= TubeCrush =

British website
TubeCrush.net is a British website for women and gay men to upload picture of men they find attractive on the London Underground. The website has become popular since its creation in 2011 as a "drunken joke" by four young roommates.

==Allegations of sexism==
The company behind TubeCrush.net has come under scrutiny due to their decision only to show pictures of men on their website. When the technical controller of the website was asked about the issue by the BBC, he said:

We felt like men taking pictures of women on the tube feels different - it's not the same as gay men or women taking pictures of other men.

This prompted an outrage on many social media outlets, but the founders have stated in other press interviews that they are "working on" a version that allows users to upload photos of women.
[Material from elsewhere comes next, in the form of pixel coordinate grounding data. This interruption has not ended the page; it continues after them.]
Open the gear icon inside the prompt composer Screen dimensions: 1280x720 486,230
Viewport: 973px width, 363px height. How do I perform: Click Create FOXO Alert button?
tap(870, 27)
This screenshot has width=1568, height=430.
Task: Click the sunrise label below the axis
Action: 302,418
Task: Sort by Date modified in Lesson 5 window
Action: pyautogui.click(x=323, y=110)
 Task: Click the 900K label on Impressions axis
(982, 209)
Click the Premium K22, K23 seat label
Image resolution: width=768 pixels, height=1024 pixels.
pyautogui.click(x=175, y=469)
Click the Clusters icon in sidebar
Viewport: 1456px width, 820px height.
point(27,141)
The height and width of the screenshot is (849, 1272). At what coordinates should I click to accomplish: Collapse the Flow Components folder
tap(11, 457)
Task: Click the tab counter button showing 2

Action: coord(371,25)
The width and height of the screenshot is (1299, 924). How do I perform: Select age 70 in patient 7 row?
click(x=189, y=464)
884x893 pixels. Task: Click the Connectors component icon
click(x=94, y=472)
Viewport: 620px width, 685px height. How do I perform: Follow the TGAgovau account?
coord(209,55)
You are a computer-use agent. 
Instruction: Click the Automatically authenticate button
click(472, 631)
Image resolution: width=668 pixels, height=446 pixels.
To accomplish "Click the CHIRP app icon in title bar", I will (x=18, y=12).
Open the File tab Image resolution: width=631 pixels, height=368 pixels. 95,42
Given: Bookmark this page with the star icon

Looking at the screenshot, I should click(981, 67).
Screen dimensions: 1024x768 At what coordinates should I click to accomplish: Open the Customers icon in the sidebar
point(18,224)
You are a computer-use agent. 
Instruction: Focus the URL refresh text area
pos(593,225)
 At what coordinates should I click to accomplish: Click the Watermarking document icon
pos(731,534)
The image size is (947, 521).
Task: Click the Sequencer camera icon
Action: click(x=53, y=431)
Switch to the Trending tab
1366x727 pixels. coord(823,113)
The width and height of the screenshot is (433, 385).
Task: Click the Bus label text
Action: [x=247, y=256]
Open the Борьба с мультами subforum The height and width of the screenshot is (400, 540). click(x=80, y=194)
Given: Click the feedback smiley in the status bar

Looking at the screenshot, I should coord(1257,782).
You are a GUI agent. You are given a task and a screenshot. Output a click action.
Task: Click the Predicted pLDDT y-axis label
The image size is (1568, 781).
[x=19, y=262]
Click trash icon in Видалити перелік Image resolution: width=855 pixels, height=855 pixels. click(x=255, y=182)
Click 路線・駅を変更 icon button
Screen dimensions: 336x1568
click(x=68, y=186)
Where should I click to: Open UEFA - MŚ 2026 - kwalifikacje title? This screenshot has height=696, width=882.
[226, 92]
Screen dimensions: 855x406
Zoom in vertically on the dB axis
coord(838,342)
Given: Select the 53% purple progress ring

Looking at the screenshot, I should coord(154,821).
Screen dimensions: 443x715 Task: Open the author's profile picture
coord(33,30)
Sunny Hundal for The Guardian wrote:

What struck me was the casual way that the Evening Standard reported on the story in a "oh look, cool young things have set up a website so we can perve on each other" type of way. Maybe it was just an extremely slow news day. But if the sexes had been reversed, would it have been seen so benign? Probably not. I just found the Evening Standard's casual attitude a bit off.

==Associated websites==
There are currently two other websites which are run by the same company, which operate in different locations. These are SubwayCrush.net which is focused on the New York City Subway (MTA), and BostonTcrush.com which is based on the Boston T train network (MBTA). Both websites currently down.

TubeCrush has also spawned a copy cat website, Luascrush.com in Ireland, which was not operated by the same company but was created by Johann Taljaard. However that was taken down in August after being contacted by the Data Protection Commissioner.